The day he was kidnapped remains inscribed on my memory. 

We played tennis at the same club in West Beirut. We’d have a drink afterwards, swapping stories, high on the dangerous lives we led in another round of Lebanon’s civil war. Terry was a tough guy, never shy to remind you that he’d been a U.S. marine in Vietnam, and that at AP, he had volunteered (yes volunteered! he said with much mirth) for war-torn Beirut.

There was a strut in his stride, and a self-confidence about handling the dangers of Beirut. Hard to be fond of Terry, but easy to respect what he did and how he did it. Occasionally, you’d see the softer side, when he visited the office ITN shared with our American partners, where his girlfriend worked.

Then came that morning. The word, spreading like a fire in the tight world of war correspondents housed together, but competing. News that made you want to put arms around colleagues, not rivals. The sledgehammer, that Terry had been kidnapped leaving the tennis club, by masked gunmen in a Mercedes.

It was March 16, 1985. The date, already printed on my mind before Beirut, sticks with me. Seven years before, March 16, 1978, as a Reuters correspondent in Rome, I had rushed to the scene of the kidnapping of Italy’s former prime minister and political kingmaker, Aldo Moro, head of the ruling Christian Democrats. The memory bank absorbed the sight of his five bodyguards laid out, dead, each under a white sheet stained with blood, one still at the wheel of his car, on Via Mario Fani, a busy street in northwest Rome. In Beirut we all feared the worst that morning.

What followed for Terry proved to be nearly seven years of hell.

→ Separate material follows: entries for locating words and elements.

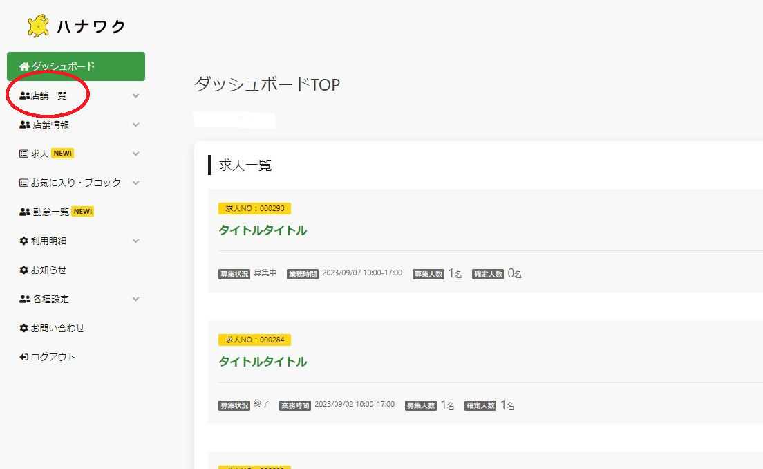Image resolution: width=763 pixels, height=469 pixels.
Task: Expand the 店舗情報 submenu
Action: click(135, 125)
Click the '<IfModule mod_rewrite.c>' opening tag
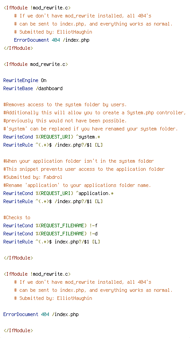The width and height of the screenshot is (190, 338). [36, 64]
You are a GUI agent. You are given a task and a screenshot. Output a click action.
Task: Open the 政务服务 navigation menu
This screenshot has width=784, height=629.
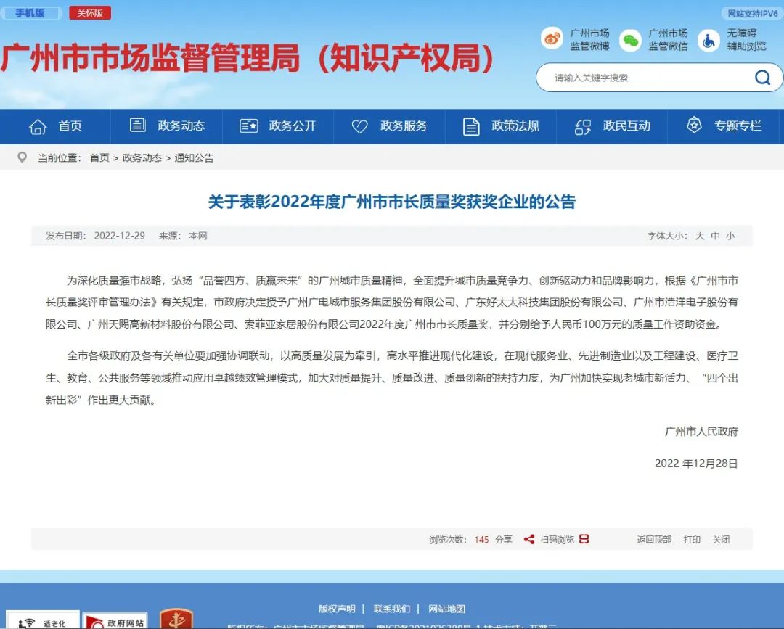click(x=389, y=126)
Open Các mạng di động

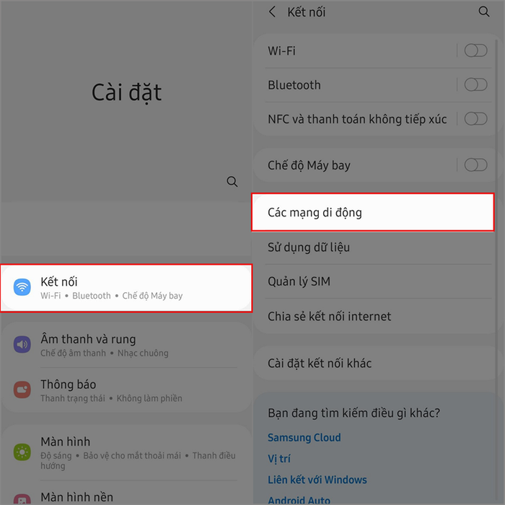(x=373, y=212)
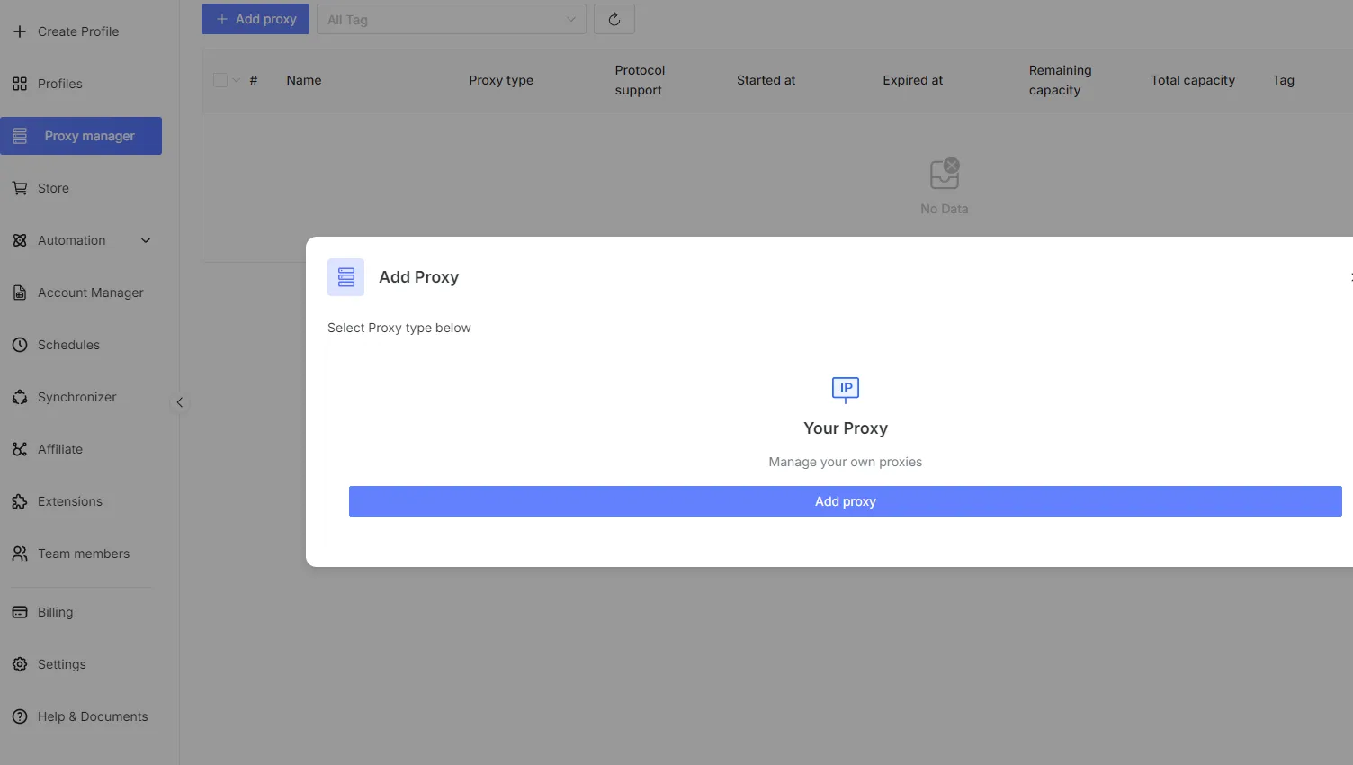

No other word for it, he said, after his release in 1991. He was the longest held of more than 100 Western hostages kidnapped in Lebanon. He felt lucky that his captors, Iranian-backed Islamic militants, never tortured him. But they beat him, they locked him up in cold, solitary confinement, and shuttled him around in a coffin-like box, before they gave him the company of fellow hostages, even a book or two. George Orwell’s Animal Farm was a favourite.

He would tell you that his faith, as a fairly workaday, non-devout Catholic, kept him alive, but at times he thought he was losing his mind. Once he beat his head against his cell wall so violently that his captors broke their rules and called a doctor. I saw the hint of tears when Terry recalled that, years later when we had a night out in Washington DC after an event for The Committee to Protect Journalists, where he became Honorary Chairman. I had never thought I would see Terry cry.

When he was released, I recall thinking that he was OK, relatively OK. He had grown up near Buffalo, New York, a freezer of a city. “When are you coming home to Buffalo, Terry?” asked a TV reporter. “Not for a long time,” he answered. “It’s just too cold.” His smile told me he could still laugh at himself, and the wider world. “I am who I am,” a line he always used in our days of journalism together.

He was married and divorced three times, won millions from a lawsuit targeting Iranian assets, then lost them in failed business ventures --he joked that his horse farm was paid for by the Ayatollahs. But as the years passed, you came to realise how the tough guy had been so damaged -- a word he even came to use himself -- by 2,454 days in captivity.

The thought chills all of us who lived alongside him before that March morning, a hostage for six years nine months, a prisoner who was the innocent victim of other people’s wars.

Rest in peace, friend. You deserve no less.

-Terry Anderson, former US Marine, AP Journalist, Beirut hostage 1985-1991, born October 27, 1947, died April 21, 2024, aged 76.